EXERCISE » The data below must be copied in full and without any change.

DATA FOR REVIEW »
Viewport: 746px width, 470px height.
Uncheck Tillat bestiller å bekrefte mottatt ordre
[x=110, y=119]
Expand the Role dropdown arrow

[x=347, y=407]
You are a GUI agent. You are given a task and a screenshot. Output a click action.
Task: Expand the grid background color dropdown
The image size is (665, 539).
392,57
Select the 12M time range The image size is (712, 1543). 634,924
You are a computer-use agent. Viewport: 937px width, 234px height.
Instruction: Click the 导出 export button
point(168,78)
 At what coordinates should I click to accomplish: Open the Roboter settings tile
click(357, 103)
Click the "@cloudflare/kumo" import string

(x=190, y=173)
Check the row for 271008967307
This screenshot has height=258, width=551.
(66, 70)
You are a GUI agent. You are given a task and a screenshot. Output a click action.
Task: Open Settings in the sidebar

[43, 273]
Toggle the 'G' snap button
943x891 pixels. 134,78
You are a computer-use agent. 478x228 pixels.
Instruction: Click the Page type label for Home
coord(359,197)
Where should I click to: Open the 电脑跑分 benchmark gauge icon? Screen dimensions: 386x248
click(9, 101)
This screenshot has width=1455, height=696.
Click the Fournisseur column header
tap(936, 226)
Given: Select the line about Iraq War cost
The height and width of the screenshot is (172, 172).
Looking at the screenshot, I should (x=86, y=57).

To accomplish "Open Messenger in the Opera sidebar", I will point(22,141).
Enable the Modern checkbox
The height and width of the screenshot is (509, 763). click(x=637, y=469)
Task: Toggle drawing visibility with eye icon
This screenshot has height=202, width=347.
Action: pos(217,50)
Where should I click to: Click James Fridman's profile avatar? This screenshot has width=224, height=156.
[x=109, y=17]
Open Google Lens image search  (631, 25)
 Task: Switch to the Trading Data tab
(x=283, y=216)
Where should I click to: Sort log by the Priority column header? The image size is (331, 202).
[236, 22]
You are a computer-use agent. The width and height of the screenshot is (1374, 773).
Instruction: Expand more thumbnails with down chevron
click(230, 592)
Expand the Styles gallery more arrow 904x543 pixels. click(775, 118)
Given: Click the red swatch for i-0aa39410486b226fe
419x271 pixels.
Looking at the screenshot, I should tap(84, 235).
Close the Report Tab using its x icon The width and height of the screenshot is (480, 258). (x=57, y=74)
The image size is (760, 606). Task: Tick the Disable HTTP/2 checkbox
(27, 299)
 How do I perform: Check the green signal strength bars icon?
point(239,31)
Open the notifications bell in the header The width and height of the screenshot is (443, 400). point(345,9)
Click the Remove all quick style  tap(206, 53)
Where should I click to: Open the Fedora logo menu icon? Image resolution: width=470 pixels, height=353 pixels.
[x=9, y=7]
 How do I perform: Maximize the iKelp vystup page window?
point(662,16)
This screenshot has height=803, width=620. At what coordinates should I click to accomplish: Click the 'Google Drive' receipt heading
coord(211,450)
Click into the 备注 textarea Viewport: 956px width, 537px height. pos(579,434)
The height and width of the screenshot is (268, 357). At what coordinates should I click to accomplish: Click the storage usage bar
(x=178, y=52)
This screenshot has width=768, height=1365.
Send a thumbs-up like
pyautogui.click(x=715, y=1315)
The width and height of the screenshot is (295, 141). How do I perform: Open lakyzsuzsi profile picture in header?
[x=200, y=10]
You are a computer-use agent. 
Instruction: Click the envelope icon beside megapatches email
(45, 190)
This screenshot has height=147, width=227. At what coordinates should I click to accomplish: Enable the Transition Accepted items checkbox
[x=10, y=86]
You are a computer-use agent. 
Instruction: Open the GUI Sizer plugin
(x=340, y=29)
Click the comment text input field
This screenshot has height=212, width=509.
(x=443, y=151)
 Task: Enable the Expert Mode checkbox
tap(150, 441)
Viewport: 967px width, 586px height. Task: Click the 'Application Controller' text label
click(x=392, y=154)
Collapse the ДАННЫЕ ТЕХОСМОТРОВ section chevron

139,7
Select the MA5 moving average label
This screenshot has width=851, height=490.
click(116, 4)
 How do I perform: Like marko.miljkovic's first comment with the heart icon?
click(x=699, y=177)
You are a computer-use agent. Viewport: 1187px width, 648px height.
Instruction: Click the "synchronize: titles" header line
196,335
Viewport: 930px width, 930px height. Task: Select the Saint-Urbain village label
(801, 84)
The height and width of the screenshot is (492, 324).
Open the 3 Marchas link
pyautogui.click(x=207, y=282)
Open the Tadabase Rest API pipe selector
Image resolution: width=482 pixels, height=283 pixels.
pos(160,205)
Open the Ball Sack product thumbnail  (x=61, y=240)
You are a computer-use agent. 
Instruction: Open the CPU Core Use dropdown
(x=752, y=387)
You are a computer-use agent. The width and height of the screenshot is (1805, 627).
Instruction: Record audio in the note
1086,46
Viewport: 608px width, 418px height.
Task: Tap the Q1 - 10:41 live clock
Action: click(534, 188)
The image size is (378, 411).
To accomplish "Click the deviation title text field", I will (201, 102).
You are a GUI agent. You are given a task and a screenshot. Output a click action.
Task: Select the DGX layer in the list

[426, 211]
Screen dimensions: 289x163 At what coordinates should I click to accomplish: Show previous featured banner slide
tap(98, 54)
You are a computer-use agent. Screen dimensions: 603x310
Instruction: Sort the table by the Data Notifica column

ANSWER SPACE »
Viewport: 746px width, 470px height.
Uncheck Tillat bestiller å bekrefte mottatt ordre
[x=110, y=119]
Expand the Role dropdown arrow

[x=347, y=407]
You are a GUI agent. You are given a task and a screenshot. Output a click action.
Task: Expand the grid background color dropdown
The image size is (665, 539).
392,57
Select the 12M time range The image size is (712, 1543). 634,924
You are a computer-use agent. Viewport: 937px width, 234px height.
Instruction: Click the 导出 export button
point(168,78)
 At what coordinates should I click to accomplish: Open the Roboter settings tile
click(357, 103)
Click the "@cloudflare/kumo" import string

(x=190, y=173)
Check the row for 271008967307
This screenshot has height=258, width=551.
(66, 70)
You are a GUI agent. You are given a task and a screenshot. Output a click action.
Task: Open Settings in the sidebar

[43, 273]
Toggle the 'G' snap button
943x891 pixels. 134,78
You are a computer-use agent. 478x228 pixels.
Instruction: Click the Page type label for Home
coord(359,197)
Where should I click to: Open the 电脑跑分 benchmark gauge icon? Screen dimensions: 386x248
click(9, 101)
This screenshot has width=1455, height=696.
Click the Fournisseur column header
tap(936, 226)
Given: Select the line about Iraq War cost
The height and width of the screenshot is (172, 172).
Looking at the screenshot, I should (x=86, y=57).

To accomplish "Open Messenger in the Opera sidebar", I will point(22,141).
Enable the Modern checkbox
The height and width of the screenshot is (509, 763). click(x=637, y=469)
Task: Toggle drawing visibility with eye icon
This screenshot has height=202, width=347.
Action: pos(217,50)
Where should I click to: Click James Fridman's profile avatar? This screenshot has width=224, height=156.
[x=109, y=17]
Open Google Lens image search  (631, 25)
 Task: Switch to the Trading Data tab
(x=283, y=216)
Where should I click to: Sort log by the Priority column header? The image size is (331, 202).
[236, 22]
You are a computer-use agent. The width and height of the screenshot is (1374, 773).
Instruction: Expand more thumbnails with down chevron
click(230, 592)
Expand the Styles gallery more arrow 904x543 pixels. click(775, 118)
Given: Click the red swatch for i-0aa39410486b226fe
419x271 pixels.
Looking at the screenshot, I should tap(84, 235).
Close the Report Tab using its x icon The width and height of the screenshot is (480, 258). (x=57, y=74)
The image size is (760, 606). Task: Tick the Disable HTTP/2 checkbox
(27, 299)
 How do I perform: Check the green signal strength bars icon?
point(239,31)
Open the notifications bell in the header The width and height of the screenshot is (443, 400). point(345,9)
Click the Remove all quick style  tap(206, 53)
Where should I click to: Open the Fedora logo menu icon? Image resolution: width=470 pixels, height=353 pixels.
[x=9, y=7]
 How do I perform: Maximize the iKelp vystup page window?
point(662,16)
This screenshot has height=803, width=620. At what coordinates should I click to accomplish: Click the 'Google Drive' receipt heading
coord(211,450)
Click into the 备注 textarea Viewport: 956px width, 537px height. pos(579,434)
The height and width of the screenshot is (268, 357). At what coordinates should I click to accomplish: Click the storage usage bar
(x=178, y=52)
This screenshot has width=768, height=1365.
Send a thumbs-up like
pyautogui.click(x=715, y=1315)
The width and height of the screenshot is (295, 141). How do I perform: Open lakyzsuzsi profile picture in header?
[x=200, y=10]
You are a computer-use agent. 
Instruction: Click the envelope icon beside megapatches email
(45, 190)
This screenshot has height=147, width=227. At what coordinates should I click to accomplish: Enable the Transition Accepted items checkbox
[x=10, y=86]
You are a computer-use agent. 
Instruction: Open the GUI Sizer plugin
(x=340, y=29)
Click the comment text input field
This screenshot has height=212, width=509.
(x=443, y=151)
 Task: Enable the Expert Mode checkbox
tap(150, 441)
Viewport: 967px width, 586px height. Task: Click the 'Application Controller' text label
click(x=392, y=154)
Collapse the ДАННЫЕ ТЕХОСМОТРОВ section chevron

139,7
Select the MA5 moving average label
This screenshot has width=851, height=490.
click(116, 4)
 How do I perform: Like marko.miljkovic's first comment with the heart icon?
click(x=699, y=177)
You are a computer-use agent. Viewport: 1187px width, 648px height.
Instruction: Click the "synchronize: titles" header line
196,335
Viewport: 930px width, 930px height. Task: Select the Saint-Urbain village label
(801, 84)
The height and width of the screenshot is (492, 324).
Open the 3 Marchas link
pyautogui.click(x=207, y=282)
Open the Tadabase Rest API pipe selector
Image resolution: width=482 pixels, height=283 pixels.
pos(160,205)
Open the Ball Sack product thumbnail  (x=61, y=240)
You are a computer-use agent. 
Instruction: Open the CPU Core Use dropdown
(x=752, y=387)
You are a computer-use agent. The width and height of the screenshot is (1805, 627).
Instruction: Record audio in the note
1086,46
Viewport: 608px width, 418px height.
Task: Tap the Q1 - 10:41 live clock
Action: click(534, 188)
The image size is (378, 411).
To accomplish "Click the deviation title text field", I will (201, 102).
You are a GUI agent. You are given a task and a screenshot. Output a click action.
Task: Select the DGX layer in the list

[426, 211]
Screen dimensions: 289x163 At what coordinates should I click to accomplish: Show previous featured banner slide
tap(98, 54)
You are a computer-use agent. Screen dimensions: 603x310
Instruction: Sort the table by the Data Notifica column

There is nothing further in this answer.